Я кинул ему верёвку и поднял продукты к себе наверх. О! Какое это было замечательное угощение! Я ел сам и кормил Снежка. Получилось, будто мы с ним отметили Новый год. Пан Болек очень рисковал, когда пришёл сюда после наступления комендантского часа. Наверное, он специально выбрал именно эту ночь, когда все напиваются, даже немцы и полицаи. А может быть, в эту ночь комендантский час не был таким уж строгим.
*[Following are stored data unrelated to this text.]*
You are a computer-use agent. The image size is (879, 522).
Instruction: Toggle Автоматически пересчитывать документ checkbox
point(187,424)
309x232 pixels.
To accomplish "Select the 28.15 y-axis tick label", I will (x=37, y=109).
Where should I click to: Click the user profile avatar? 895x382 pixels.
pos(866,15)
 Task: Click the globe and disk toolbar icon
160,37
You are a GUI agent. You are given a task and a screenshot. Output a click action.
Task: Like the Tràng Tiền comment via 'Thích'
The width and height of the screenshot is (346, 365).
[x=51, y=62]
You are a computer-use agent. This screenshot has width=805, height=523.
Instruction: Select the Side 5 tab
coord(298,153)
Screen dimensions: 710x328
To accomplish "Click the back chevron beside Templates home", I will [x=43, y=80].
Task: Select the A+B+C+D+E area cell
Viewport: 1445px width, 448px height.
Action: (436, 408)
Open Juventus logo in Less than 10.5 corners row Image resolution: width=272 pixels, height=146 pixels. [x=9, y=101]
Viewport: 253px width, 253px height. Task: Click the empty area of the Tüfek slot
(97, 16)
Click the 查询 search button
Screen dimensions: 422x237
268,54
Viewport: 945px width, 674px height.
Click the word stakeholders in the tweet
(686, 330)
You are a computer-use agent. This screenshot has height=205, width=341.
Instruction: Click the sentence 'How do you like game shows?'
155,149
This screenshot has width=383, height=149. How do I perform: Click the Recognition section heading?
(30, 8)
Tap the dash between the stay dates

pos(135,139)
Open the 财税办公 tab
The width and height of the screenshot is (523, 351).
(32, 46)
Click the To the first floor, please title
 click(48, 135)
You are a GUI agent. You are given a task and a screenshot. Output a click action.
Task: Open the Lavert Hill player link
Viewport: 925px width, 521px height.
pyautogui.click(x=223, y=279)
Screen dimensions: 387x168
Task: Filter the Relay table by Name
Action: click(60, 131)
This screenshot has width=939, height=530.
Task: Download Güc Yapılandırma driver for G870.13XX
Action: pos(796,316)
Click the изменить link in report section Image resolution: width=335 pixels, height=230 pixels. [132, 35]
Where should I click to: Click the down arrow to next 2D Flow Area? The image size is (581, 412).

А потом у меня был ещё гость, вернее гостья. В один из дней я услышал внизу детские голоса, кричавшие на разные лады. И вдруг среди всех этих голосов я узнал голос Стаси. Она кричала очень громко, и это было совсем на неё не похоже. Я понял, что она хочет, чтобы я её услышал. Но на самом деле у неё был более серьёзный план. Когда стемнело, все дети ушли. Я подполз к краю пола и посмотрел вниз. Она не ушла. Смотрела то в сторону ворот, то наверх. Наконец Стася увидела меня.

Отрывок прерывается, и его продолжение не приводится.